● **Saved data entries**

────

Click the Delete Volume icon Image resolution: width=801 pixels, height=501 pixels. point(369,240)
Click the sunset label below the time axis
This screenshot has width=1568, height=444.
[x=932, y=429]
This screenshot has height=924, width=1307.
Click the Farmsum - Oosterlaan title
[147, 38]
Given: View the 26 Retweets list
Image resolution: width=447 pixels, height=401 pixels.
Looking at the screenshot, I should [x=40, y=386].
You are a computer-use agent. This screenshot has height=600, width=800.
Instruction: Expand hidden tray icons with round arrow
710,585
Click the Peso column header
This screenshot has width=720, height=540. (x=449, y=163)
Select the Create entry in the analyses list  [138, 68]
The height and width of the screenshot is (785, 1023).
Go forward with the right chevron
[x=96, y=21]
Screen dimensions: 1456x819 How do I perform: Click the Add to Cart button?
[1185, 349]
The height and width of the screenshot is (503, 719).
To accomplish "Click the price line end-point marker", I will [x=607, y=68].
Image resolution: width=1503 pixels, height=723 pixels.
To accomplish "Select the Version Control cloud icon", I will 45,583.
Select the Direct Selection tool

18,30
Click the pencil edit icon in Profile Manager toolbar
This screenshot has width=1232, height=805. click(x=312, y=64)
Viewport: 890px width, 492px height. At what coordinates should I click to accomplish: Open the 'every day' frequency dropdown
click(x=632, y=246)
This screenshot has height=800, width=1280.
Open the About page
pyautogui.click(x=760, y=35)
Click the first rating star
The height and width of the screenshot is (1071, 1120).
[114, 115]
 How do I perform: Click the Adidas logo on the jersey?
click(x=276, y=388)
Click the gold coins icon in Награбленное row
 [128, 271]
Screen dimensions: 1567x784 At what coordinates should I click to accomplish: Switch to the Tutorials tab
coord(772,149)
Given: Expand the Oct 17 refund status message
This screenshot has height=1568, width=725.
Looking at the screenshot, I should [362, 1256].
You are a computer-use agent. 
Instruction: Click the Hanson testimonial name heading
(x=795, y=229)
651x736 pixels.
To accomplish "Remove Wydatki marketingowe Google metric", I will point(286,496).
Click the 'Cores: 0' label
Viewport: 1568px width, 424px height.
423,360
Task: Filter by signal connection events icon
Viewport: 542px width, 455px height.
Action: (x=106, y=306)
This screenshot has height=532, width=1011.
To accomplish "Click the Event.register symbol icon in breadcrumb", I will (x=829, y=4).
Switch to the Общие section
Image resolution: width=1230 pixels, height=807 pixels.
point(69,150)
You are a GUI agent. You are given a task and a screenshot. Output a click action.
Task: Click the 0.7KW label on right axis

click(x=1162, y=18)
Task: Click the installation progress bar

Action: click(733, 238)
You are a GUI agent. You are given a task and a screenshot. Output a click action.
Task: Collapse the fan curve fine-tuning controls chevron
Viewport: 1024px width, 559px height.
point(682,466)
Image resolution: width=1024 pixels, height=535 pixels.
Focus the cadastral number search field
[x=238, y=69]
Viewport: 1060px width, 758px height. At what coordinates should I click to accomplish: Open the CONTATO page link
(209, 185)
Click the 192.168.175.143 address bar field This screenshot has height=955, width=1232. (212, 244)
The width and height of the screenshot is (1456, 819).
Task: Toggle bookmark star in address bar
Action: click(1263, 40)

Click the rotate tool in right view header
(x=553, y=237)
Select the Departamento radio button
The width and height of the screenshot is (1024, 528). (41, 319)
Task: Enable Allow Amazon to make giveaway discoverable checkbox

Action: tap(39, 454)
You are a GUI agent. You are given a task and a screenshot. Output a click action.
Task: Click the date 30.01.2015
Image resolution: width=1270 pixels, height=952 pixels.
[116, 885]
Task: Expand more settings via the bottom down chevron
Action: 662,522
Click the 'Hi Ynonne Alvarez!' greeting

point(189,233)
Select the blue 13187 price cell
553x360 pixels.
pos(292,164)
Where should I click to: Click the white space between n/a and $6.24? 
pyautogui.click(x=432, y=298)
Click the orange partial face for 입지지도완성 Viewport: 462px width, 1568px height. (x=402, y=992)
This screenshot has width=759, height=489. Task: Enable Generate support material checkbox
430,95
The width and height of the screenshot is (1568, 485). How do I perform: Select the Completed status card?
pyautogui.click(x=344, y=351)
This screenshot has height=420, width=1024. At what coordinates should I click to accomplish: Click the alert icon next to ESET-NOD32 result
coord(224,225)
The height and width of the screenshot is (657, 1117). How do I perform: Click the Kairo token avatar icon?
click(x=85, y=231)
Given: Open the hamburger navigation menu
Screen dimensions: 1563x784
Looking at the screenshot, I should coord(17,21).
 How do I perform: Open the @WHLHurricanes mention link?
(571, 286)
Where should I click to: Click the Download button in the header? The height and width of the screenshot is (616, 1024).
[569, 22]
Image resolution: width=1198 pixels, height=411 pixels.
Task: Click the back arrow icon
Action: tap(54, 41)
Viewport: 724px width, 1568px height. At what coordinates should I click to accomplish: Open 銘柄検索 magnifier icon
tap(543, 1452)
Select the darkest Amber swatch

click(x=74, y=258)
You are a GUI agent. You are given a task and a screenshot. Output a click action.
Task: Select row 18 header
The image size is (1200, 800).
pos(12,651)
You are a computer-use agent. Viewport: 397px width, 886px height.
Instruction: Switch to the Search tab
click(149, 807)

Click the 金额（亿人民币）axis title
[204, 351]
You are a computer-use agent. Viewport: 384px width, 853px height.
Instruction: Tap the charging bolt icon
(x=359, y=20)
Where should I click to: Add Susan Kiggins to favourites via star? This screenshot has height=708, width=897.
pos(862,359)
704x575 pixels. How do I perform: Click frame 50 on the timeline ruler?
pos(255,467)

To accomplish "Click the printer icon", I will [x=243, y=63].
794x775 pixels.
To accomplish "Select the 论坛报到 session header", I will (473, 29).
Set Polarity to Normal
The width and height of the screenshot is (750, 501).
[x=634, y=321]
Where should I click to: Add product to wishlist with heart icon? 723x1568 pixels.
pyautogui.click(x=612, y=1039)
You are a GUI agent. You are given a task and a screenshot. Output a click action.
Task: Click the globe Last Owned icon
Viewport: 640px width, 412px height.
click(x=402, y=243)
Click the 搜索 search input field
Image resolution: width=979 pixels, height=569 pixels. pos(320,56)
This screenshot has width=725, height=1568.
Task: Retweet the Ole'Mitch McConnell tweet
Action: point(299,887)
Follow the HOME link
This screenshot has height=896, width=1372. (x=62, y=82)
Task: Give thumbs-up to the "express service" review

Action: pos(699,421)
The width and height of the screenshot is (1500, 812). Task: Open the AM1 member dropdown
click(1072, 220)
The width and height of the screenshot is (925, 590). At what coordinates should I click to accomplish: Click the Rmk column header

────

● **Assignment**
Only the lines containing the string "computer" are needed; pull them out of the records.

● **Task result**
You are a computer-use agent. This screenshot has height=600, width=800.
You are a computer-use agent. 
You are a computer-use agent. Viewport: 397px width, 886px height.
You are a computer-use agent. Viewport: 384px width, 853px height.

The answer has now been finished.